# Textauszug
=-=-=

Nacheinander haben mehrere Netzbetreiber angekündigt, dass sie Verkehr von russischen AS nicht mehr annehmen und auch keinen Verkehr dorthin mehr weiterleiten. Eine Gruppe von Politikern und Technikern veröffentlichte zudem einen offenen Brief und forderte eine Debatte über einen Mechanismus für ganz präzise Sanktionen gegen AS, die von russischen Militärs und der russischen Regierung genutzt würden. Statt eines Entzugs durch das RIPE schlagen die Unterzeichner vor, russische IP-Präfixe und AS auf spezielle Listen zu setzen, die beim dynamischen Erstellen der Routing-Tabellen mit abgeprüft werden, geradeso wie bösartige IP-Bereiche auf der Basis von Blacklisten geblockt werden.

Selbst diese Maßnahme schafft aber bestenfalls eine 80prozentige Blockade. Zum einen können AS und IP-Präfixe genutzt werden, die nicht als von der russischen Regierung genutzte in der RIPE-Routing-Datenbank verzeichnet sind. Die betroffenen Stellen können sich auch gezielt unverdächtiger Adressen bedienen. Zum anderen wird es aber auch schlicht schwierig, alle Welt davon zu überzeugen, das Sanktionsregime zu befolgen, sodass alternative Routen, wenn auch mit gewissen Einbußen, realisiert werden können. Das macht die Resilienz des Routing-Systems aus.

Wie viel Politik steckt im Routing – und wie viel sollte drin stecken?

=-=-=

# Datenauszug

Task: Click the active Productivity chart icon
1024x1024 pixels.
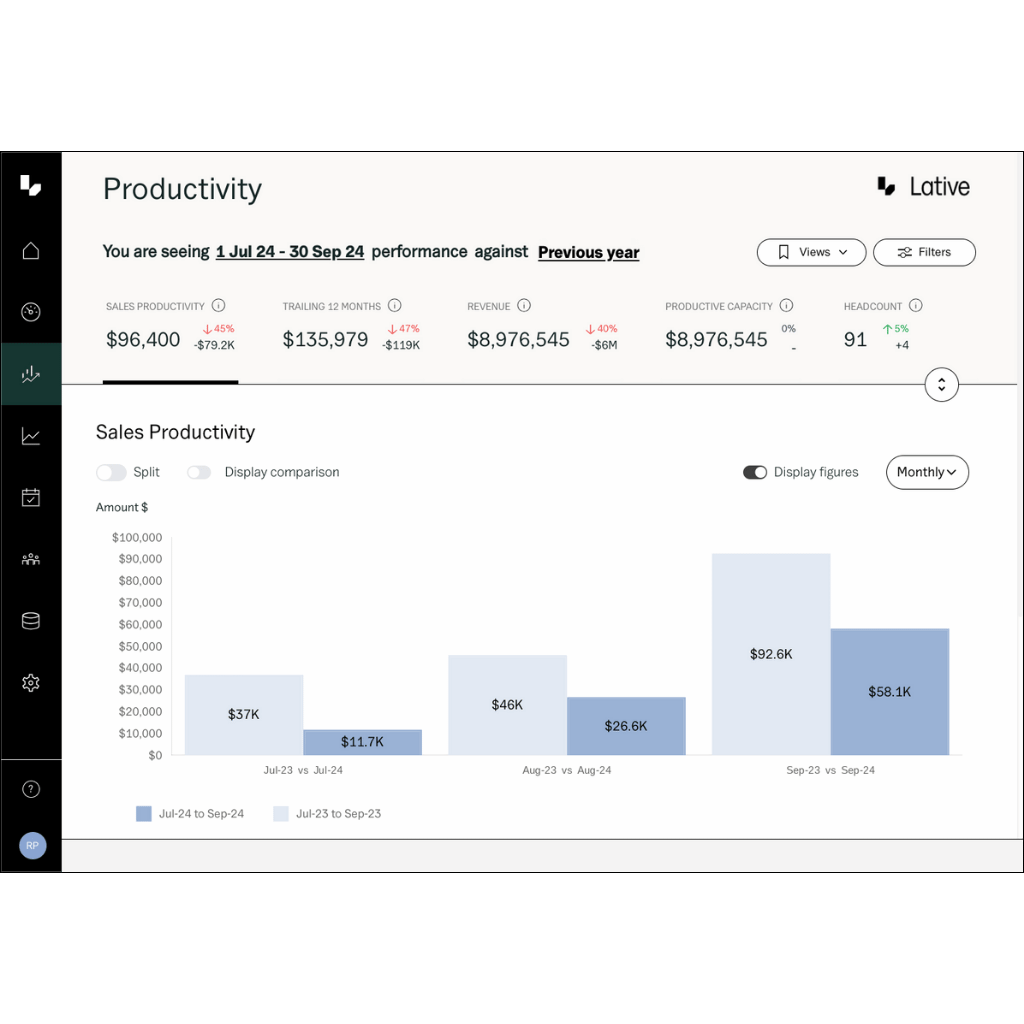Action: point(30,374)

=-=-=

# Aufgabenstellungen
1/ Prüfen Sie, ob die folgenden Aussagen mit dem Textauszug zum Routing übereinstimmen: (a) Die Unterzeichner des offenen Briefes schlagen einen Entzug durch das RIPE vor. (b) Selbst die vorgeschlagene Maßnahme erreicht bestenfalls eine 80-prozentige Blockade. (c) Es gilt als einfach, alle Welt zur Befolgung des Sanktionsregimes zu bewegen. Antworten Sie jeweils mit Ja oder Nein und zitieren Sie die entscheidenden Worte des Textes wörtlich.
2/ Setzen Sie den Text über Sanktionen im Internet-Routing nach seinem letzten Satz fort.

# Lösungen
1/
(a) Nein: „Statt eines Entzugs durch das RIPE schlagen die Unterzeichner vor, russische IP-Präfixe und AS auf spezielle Listen zu setzen“
(b) Ja: „Selbst diese Maßnahme schafft aber bestenfalls eine 80prozentige Blockade.“
(c) Nein: „wird es aber auch schlicht schwierig, alle Welt davon zu überzeugen, das Sanktionsregime zu befolgen“

2/
Dass Technik unpolitisch ist, dürfte heute kaum noch jemand glauben. Unternehmen nutzen bestimmte Peeringpunkte – oder nicht –, um Marktsegmente zu erhalten. Techunternehmen fördern bestimmte Standards, um eigene Produkte erfolgreich zu machen. Staaten schließen bestimmte technische Produkte von ihren Märkten aus, weil sie auf ihre Souveränität pochen, beziehungsweise Abhängigkeiten fürchten. Eine Politisierung des Routing oder der Internetinfrastruktur ist angesichts wachsender geopolitischer Spannungen unvermeidlich.

Die von der deutschen Politik beschriebene politische Zeitenwende findet eine Entsprechung in aktuellen Vorschlägen einer Gruppe von Politikern und Technikern, die sich einen Sanktionsmechanismus für Internet-Routen vorstellen können. So wie über Blacklists Malware liefernde Quellen an Netzwerkprovider weltweit kommuniziert und von diesen dann ausgefiltert wird, so könnten auch die Routen von Aggressoren auf eine öffentliche Routing-Sanktionsliste gesetzt werden, lautet der Vorschlag. Auf der Basis dieser von einer Community erstellten Liste könnten direkt dem Kreml oder dem russischen Militär zugeordnete AS und IP-Adressbereiche ausgefiltert werden.

Einer der deutschen Pioniere des Netz der Netze, Daniel Karrenberg, drängt in einem Aufruf an Kollegen zur Vorsicht: "Wir sehen, dass das Internet für Zwecke verwendet wird, die viele von uns ablehnen. Das darf aber nicht zur Begründung dafür herangezogen werden, die Infrastruktur selbst zu beschädigen und die guten und oft lebenswichtigen Nutzungsmöglichkeiten zu blockieren, von denen viele Dinge abhängen." Karrenberg appelliert an die Community, das Internet – und das dafür notwendige Routing – offenzuhalten.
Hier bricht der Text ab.